(RECORDS FOR PROCESSING begins)
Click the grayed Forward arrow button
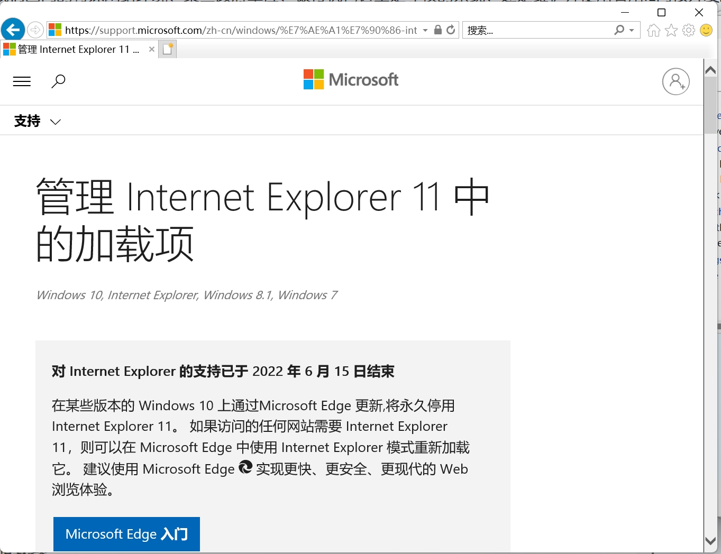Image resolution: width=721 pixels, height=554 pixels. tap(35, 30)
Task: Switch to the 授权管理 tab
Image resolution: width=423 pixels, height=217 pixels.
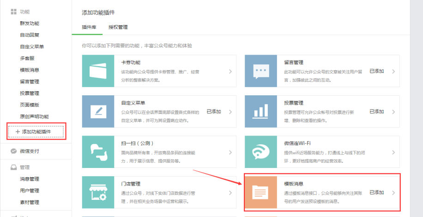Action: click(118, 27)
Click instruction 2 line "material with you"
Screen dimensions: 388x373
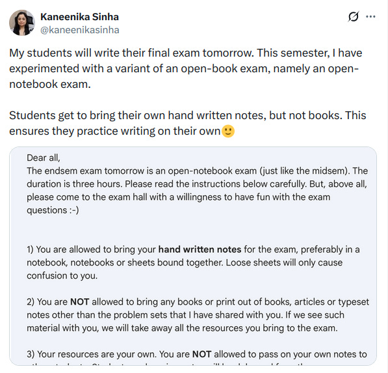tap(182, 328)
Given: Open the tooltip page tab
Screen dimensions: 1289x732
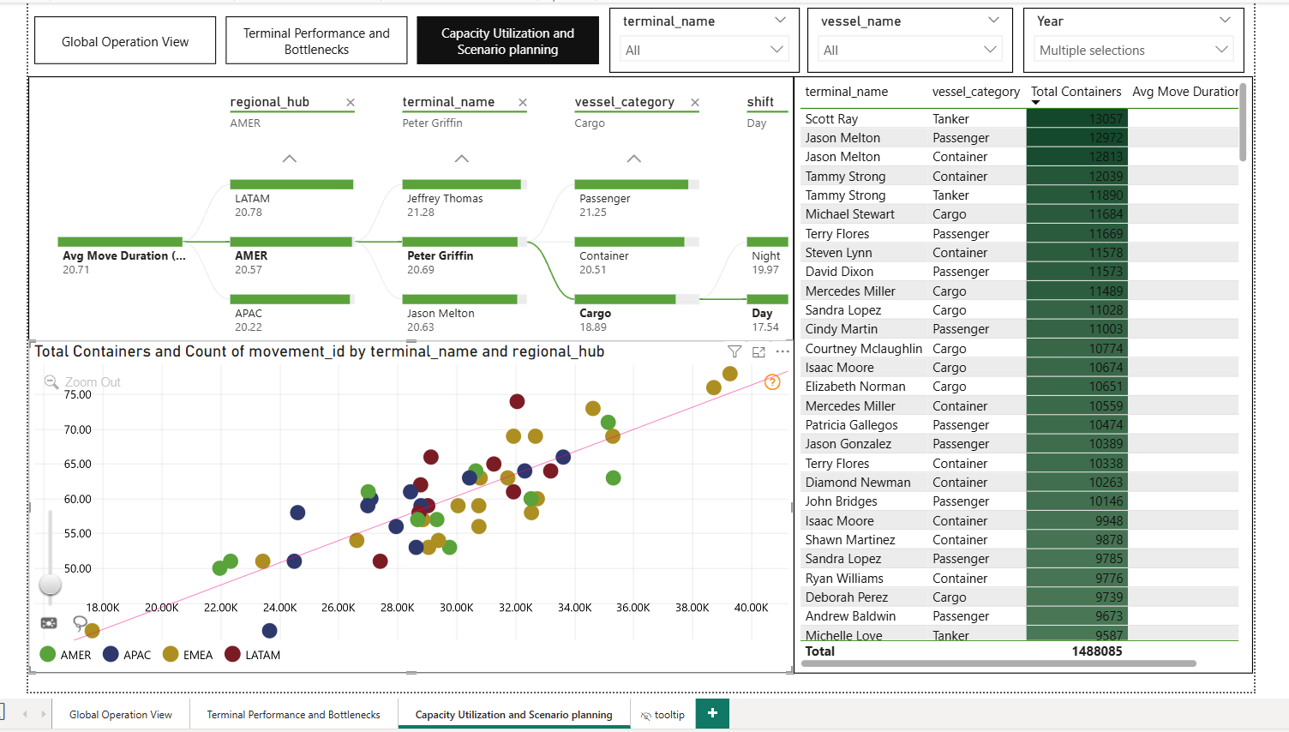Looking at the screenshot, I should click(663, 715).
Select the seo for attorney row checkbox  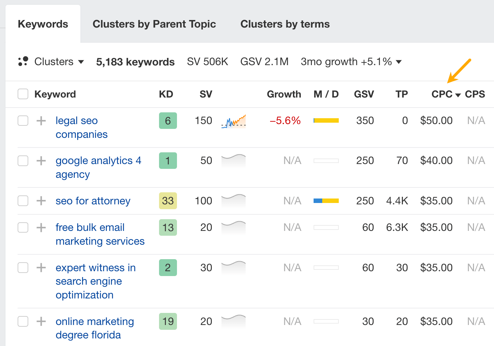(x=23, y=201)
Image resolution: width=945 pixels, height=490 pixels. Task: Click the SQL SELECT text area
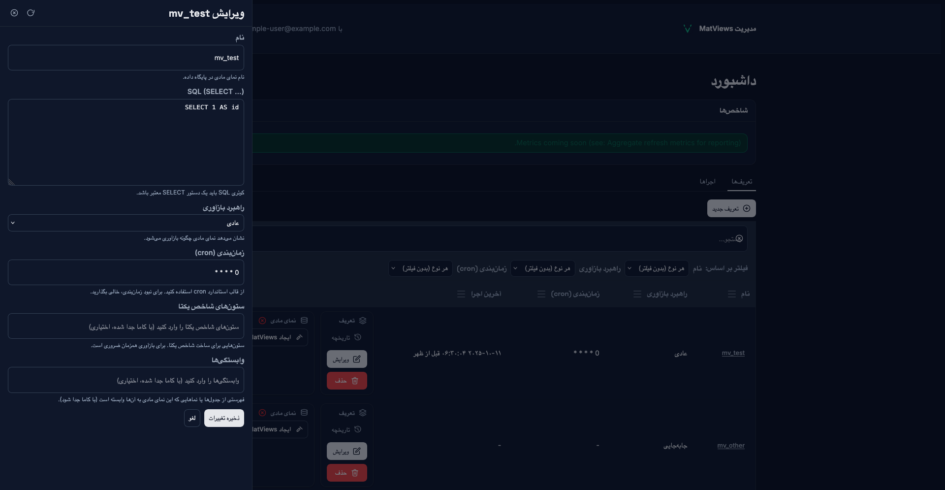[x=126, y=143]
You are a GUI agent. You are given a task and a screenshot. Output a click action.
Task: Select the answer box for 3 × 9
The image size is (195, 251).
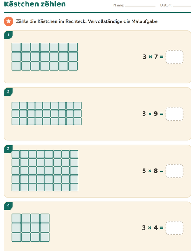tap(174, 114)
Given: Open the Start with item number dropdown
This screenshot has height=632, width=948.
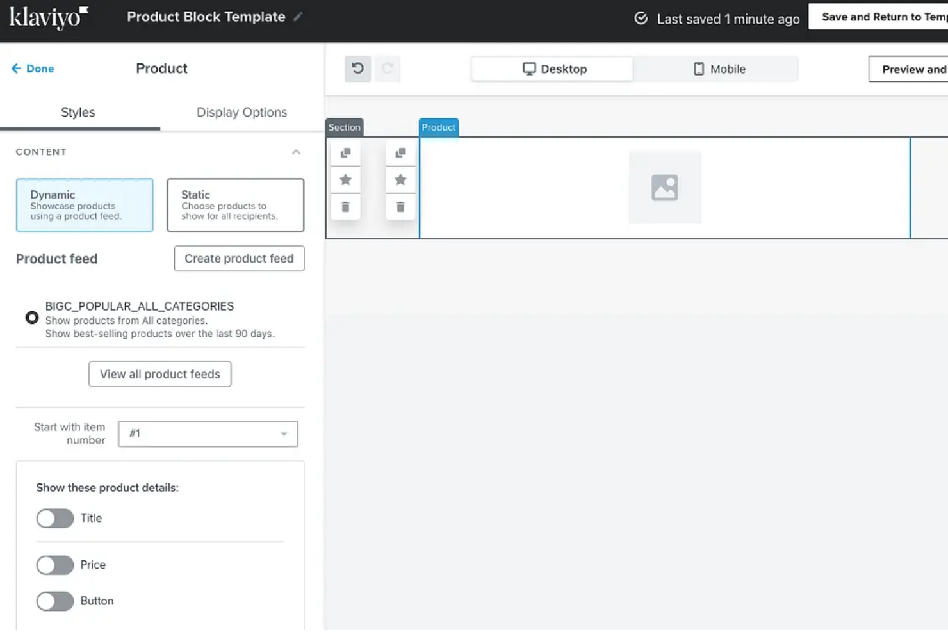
(RECORDS FOR PROCESSING ends)
EXERCISE PROMPT. Look through the records and count each line that holds "with". Write only the total.

ANSWER FOR THIS EXERCISE. 2